Born July 26, 1980, into a large family living in a small home she remembers as “the yellow house on the hill,” Davis recalls her grandmother Essie Davis’s run of the household. Around the age of 5, Davis, her mother and younger bother and sister moved to the Dallas, Texas, area, then she moved to Denver, Colo., with her family, new stepdad and his three sons around her middle school years.
At an early age Davis began to work to help keep the lights on.
“My first job, I was 12 years old, and I worked for D’Clememt Florist and I still remember it to this day,” Davis said.
During the summer when she was 16, she started working a second job for a government program.
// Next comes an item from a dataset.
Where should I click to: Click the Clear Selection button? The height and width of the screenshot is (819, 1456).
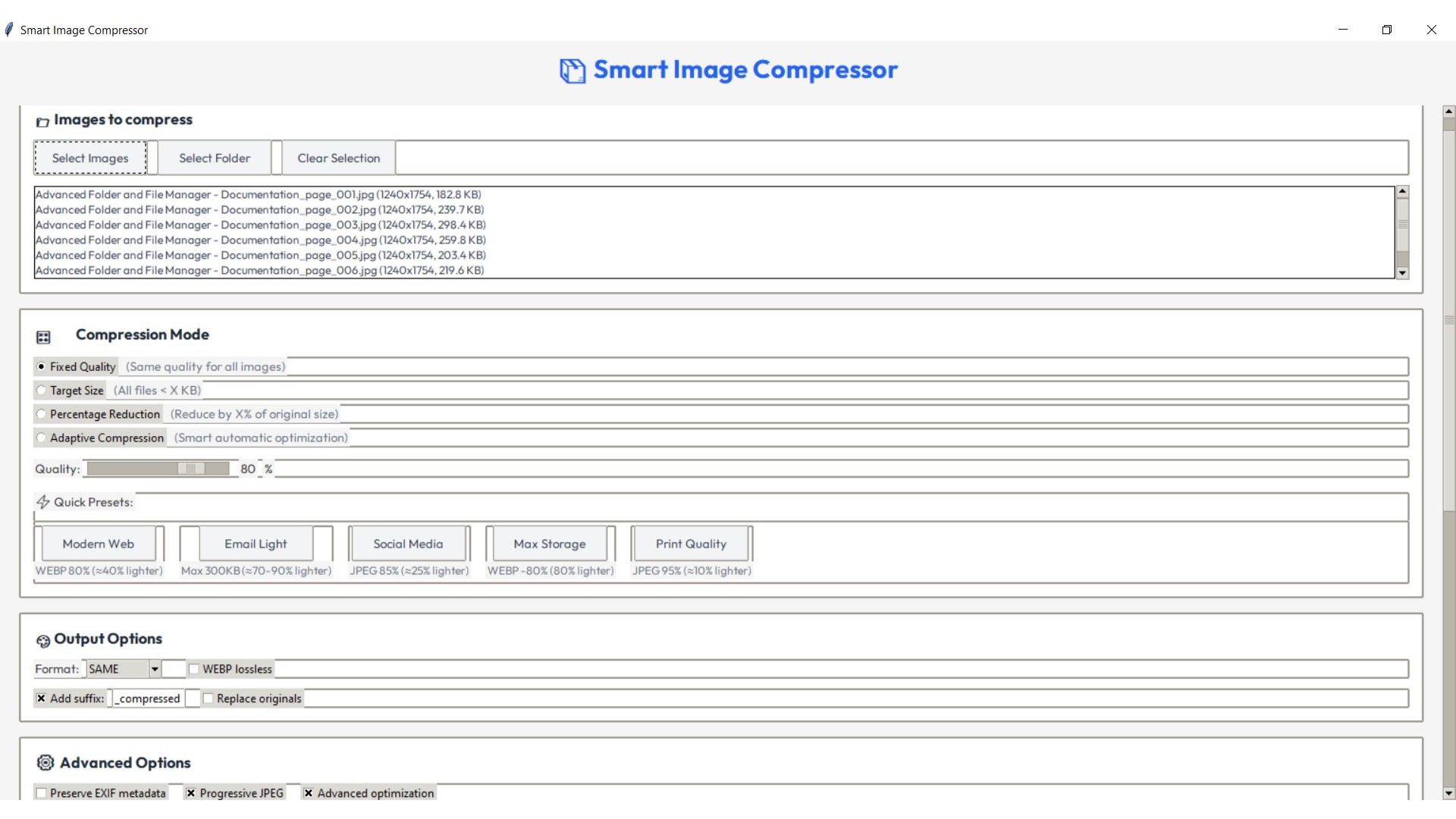[x=338, y=158]
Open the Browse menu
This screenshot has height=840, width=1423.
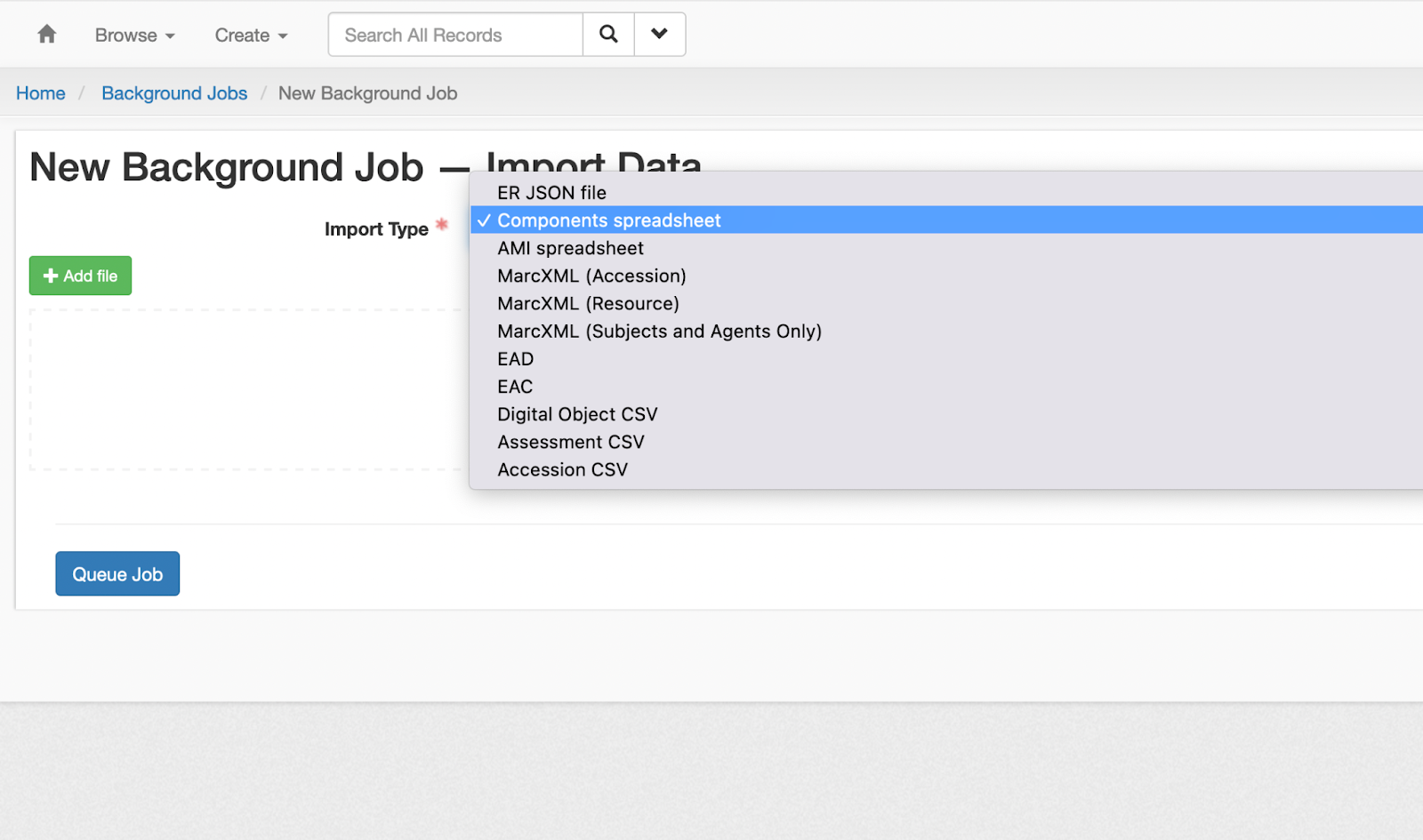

Davis was very active in high school.
“Man, what didn’t I do,” Davis said. “Anything that involved movement, I was probably a part of it.”
Although she received track scholarships to several colleges, Davis chose to accept an academic scholarship to the University of Wyoming in Laramie, Wyo.
As a child she wanted to become a pediatrician, but after a few bad encounters with a chemistry instructor and poor academic advising, Davis was ready to go home. However, her mother took the tough love position and told her she couldn’t live at home if she quit school.
“At the time I thought, ‘How mean, how mean,’” Davis laughed. “But now I see why she forced me.”
One of her peers turned it all around by urging her to stay in school and introduced Davis to the idea of changing to a social work degree.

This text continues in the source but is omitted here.